* ACTION ITEM
Could you report every line of the listing below that holds the word "Today"?

Top of DATA FOR ANALYSIS

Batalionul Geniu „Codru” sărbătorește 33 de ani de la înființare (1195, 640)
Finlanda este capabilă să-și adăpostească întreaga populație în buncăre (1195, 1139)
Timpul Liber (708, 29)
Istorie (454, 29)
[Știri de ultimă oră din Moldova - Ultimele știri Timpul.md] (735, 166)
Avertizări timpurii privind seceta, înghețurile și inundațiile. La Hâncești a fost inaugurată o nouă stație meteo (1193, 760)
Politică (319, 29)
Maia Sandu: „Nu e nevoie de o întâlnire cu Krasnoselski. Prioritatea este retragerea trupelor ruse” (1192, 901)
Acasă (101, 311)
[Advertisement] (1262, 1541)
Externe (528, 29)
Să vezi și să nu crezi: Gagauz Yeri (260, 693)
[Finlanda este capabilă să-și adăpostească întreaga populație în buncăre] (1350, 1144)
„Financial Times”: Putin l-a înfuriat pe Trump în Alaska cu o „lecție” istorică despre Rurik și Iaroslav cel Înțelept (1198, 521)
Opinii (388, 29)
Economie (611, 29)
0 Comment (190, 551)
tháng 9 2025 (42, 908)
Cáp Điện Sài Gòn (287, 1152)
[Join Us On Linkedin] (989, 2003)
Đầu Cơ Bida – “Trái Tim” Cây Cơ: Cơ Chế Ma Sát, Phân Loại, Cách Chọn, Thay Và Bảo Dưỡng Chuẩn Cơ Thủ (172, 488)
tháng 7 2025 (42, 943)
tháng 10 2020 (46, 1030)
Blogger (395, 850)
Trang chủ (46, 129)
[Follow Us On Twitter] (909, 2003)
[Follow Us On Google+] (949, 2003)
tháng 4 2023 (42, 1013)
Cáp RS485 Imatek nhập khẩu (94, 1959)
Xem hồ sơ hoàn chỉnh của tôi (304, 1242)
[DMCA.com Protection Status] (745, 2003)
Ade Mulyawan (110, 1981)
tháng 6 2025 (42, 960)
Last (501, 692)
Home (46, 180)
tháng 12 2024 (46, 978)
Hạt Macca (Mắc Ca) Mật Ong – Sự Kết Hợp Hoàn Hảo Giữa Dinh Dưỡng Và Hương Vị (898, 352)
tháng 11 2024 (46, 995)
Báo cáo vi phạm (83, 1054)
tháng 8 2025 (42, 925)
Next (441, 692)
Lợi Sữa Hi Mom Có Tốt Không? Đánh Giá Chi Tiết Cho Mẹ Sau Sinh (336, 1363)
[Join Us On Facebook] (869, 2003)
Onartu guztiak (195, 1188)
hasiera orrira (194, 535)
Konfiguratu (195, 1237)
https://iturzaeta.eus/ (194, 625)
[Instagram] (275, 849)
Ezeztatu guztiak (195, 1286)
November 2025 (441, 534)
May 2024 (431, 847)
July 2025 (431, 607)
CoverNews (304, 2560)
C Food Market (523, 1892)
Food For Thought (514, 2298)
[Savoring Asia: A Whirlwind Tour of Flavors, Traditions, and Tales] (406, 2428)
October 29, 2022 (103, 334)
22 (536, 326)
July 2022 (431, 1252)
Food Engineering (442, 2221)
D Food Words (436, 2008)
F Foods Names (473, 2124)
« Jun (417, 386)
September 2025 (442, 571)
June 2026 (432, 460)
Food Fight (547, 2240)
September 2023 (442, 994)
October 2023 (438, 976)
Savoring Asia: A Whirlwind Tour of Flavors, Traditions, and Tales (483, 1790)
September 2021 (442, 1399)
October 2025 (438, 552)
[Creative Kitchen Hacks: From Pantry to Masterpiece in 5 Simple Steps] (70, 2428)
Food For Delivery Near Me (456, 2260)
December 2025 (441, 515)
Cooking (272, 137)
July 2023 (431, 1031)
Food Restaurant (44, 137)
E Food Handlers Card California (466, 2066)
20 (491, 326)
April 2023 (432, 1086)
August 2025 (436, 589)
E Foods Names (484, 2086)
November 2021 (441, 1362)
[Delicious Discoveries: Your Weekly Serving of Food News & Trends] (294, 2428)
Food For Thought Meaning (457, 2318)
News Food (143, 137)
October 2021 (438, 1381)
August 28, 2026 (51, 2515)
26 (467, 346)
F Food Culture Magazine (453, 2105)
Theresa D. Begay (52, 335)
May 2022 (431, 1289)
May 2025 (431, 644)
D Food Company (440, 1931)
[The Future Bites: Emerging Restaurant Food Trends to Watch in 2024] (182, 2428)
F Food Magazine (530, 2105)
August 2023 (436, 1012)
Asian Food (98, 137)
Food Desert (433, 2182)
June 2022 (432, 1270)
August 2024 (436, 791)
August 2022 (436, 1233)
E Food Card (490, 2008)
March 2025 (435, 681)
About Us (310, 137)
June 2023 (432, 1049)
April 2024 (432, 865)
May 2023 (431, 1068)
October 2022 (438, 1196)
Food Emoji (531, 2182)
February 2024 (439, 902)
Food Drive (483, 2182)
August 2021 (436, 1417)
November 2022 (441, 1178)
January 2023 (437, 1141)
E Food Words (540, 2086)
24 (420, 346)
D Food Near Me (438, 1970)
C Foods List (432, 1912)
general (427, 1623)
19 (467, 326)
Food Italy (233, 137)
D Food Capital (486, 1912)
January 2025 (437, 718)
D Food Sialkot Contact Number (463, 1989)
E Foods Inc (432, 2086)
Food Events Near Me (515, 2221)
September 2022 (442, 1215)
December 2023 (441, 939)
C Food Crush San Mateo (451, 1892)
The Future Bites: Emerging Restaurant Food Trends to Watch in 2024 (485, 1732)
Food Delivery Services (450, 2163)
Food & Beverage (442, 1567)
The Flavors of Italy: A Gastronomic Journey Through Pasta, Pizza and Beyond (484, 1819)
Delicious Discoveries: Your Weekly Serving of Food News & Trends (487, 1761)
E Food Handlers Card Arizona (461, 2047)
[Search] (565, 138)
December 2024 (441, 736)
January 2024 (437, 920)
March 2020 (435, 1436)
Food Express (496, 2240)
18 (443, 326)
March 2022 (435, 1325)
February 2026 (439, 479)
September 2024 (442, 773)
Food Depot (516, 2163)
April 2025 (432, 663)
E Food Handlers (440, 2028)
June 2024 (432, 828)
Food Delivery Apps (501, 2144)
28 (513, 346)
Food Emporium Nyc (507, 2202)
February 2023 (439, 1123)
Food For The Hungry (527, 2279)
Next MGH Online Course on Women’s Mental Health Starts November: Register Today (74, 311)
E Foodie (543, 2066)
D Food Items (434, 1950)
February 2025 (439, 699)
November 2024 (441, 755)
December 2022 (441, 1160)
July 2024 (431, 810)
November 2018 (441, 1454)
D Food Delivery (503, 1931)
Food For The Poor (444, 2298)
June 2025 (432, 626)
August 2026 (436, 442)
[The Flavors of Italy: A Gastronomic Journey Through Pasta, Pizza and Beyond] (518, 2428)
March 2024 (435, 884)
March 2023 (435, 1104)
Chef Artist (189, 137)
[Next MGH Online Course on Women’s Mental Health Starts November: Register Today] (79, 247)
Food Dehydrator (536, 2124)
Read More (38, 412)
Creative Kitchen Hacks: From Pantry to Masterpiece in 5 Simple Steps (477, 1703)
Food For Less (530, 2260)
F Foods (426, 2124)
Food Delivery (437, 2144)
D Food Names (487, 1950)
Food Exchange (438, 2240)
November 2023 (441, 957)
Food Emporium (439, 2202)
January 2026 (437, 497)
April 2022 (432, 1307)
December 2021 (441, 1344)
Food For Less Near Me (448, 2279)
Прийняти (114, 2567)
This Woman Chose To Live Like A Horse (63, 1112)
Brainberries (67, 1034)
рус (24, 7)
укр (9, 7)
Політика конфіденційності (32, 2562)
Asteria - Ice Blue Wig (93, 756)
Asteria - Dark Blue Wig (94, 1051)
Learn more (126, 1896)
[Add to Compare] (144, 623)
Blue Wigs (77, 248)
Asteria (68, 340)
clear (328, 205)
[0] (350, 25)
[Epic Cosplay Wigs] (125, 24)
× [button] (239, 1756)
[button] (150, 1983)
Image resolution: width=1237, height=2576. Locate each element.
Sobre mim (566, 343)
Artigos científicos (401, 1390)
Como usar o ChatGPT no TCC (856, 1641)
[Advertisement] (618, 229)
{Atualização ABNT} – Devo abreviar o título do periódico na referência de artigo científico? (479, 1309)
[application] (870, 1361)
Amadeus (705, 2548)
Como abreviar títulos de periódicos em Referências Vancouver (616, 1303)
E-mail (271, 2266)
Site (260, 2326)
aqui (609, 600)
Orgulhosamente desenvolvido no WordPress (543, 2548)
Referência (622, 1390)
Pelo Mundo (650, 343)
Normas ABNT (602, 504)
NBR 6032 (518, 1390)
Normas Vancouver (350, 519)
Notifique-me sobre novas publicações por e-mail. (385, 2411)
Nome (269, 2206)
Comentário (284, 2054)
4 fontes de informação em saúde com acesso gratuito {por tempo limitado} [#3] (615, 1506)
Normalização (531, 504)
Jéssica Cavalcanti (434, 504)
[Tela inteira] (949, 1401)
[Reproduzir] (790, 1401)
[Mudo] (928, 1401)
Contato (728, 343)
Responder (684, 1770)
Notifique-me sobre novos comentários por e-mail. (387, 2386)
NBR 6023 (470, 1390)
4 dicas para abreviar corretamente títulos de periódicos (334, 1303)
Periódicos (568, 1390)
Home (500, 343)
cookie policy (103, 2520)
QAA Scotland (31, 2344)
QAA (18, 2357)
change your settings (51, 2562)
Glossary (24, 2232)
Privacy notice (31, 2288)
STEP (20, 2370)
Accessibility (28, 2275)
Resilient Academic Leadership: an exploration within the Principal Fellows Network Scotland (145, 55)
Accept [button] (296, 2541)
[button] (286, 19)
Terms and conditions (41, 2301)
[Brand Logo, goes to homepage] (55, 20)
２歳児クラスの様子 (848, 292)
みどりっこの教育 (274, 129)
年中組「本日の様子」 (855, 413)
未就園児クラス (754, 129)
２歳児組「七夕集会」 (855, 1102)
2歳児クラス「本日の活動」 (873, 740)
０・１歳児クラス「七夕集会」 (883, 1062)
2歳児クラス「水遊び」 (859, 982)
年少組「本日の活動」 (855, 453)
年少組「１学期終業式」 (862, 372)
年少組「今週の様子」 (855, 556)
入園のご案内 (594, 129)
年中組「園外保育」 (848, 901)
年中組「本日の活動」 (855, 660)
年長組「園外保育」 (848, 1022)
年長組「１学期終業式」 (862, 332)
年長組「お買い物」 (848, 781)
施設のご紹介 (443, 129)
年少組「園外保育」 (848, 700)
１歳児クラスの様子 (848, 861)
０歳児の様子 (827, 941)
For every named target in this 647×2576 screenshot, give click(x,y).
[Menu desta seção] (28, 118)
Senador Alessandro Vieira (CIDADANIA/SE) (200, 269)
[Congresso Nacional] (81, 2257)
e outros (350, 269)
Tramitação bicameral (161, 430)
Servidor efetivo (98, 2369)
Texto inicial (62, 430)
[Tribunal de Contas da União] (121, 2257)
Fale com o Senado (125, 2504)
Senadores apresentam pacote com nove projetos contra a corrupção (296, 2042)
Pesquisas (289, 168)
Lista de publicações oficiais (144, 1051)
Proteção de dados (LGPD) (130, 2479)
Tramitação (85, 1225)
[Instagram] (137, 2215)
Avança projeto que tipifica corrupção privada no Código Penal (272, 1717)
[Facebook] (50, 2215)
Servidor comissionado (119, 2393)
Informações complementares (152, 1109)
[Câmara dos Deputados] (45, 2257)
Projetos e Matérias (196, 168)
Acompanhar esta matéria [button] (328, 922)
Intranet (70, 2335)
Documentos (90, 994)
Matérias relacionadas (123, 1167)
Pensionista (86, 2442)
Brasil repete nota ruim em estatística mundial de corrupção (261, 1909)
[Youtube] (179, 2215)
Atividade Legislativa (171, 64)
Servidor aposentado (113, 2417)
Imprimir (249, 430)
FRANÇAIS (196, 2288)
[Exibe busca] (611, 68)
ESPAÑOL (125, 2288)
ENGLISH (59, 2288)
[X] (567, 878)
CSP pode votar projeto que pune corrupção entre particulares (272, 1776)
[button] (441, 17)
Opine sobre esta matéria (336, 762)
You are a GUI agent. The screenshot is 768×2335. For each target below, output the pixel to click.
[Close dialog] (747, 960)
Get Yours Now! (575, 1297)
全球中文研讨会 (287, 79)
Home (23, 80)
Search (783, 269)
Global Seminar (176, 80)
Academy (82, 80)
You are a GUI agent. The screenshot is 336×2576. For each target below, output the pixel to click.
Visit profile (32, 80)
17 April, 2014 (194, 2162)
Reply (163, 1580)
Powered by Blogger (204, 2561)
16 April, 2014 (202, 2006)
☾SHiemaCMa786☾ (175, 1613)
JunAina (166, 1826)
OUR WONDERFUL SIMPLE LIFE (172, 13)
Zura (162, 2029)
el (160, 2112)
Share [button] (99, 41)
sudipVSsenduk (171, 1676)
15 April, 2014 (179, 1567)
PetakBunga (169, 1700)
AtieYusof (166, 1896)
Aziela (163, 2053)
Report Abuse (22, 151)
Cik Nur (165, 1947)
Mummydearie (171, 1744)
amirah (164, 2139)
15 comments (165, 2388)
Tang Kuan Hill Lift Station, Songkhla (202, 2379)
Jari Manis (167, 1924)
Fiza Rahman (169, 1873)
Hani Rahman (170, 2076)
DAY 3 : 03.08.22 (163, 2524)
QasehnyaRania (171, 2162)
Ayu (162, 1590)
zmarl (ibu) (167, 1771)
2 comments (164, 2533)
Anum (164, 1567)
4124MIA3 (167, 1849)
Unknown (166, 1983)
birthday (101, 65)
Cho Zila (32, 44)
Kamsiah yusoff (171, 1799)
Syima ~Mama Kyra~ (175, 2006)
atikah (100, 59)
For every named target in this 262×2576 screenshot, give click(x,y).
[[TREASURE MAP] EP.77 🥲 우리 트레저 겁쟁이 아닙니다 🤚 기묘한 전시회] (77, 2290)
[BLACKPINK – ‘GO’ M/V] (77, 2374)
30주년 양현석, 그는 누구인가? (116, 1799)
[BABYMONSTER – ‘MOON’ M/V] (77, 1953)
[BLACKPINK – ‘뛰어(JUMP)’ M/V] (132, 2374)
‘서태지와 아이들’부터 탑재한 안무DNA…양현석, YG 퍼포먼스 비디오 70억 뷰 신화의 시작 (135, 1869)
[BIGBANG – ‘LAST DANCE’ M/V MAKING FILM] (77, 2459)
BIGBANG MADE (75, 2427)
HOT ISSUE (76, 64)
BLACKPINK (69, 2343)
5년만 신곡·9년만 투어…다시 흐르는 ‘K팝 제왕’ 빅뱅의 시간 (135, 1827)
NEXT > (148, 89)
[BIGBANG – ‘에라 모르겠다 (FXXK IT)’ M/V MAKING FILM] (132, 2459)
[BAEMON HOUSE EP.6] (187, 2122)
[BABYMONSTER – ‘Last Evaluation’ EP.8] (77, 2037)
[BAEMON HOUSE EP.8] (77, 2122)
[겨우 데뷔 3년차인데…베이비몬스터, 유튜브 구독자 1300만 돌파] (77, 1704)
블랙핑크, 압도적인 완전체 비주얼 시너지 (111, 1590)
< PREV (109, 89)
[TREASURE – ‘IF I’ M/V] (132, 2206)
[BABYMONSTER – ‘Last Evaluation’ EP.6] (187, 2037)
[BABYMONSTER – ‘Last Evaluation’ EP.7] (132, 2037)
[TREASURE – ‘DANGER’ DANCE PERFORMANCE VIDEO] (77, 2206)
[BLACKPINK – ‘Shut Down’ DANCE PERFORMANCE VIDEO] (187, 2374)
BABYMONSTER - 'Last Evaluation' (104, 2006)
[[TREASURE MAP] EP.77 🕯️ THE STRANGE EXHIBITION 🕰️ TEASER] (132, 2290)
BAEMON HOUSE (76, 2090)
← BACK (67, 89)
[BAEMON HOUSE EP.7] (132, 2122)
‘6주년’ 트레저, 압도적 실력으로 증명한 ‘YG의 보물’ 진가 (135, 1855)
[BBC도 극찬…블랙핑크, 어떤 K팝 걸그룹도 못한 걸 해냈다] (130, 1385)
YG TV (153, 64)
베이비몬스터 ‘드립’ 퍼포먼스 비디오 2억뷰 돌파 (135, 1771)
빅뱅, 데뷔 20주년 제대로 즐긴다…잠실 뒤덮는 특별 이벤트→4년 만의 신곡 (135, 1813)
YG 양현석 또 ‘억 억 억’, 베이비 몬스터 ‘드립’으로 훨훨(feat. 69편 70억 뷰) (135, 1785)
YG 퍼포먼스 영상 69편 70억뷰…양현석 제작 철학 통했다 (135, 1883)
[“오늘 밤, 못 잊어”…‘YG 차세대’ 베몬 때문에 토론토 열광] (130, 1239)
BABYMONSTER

Bottom of DATA FOR ANALYSIS

* OUTPUT OF THE EXERCISE
Next MGH Online Course on Women’s Mental Health Starts November: Register Today (74, 311)
[Next MGH Online Course on Women’s Mental Health Starts November: Register Today] (79, 247)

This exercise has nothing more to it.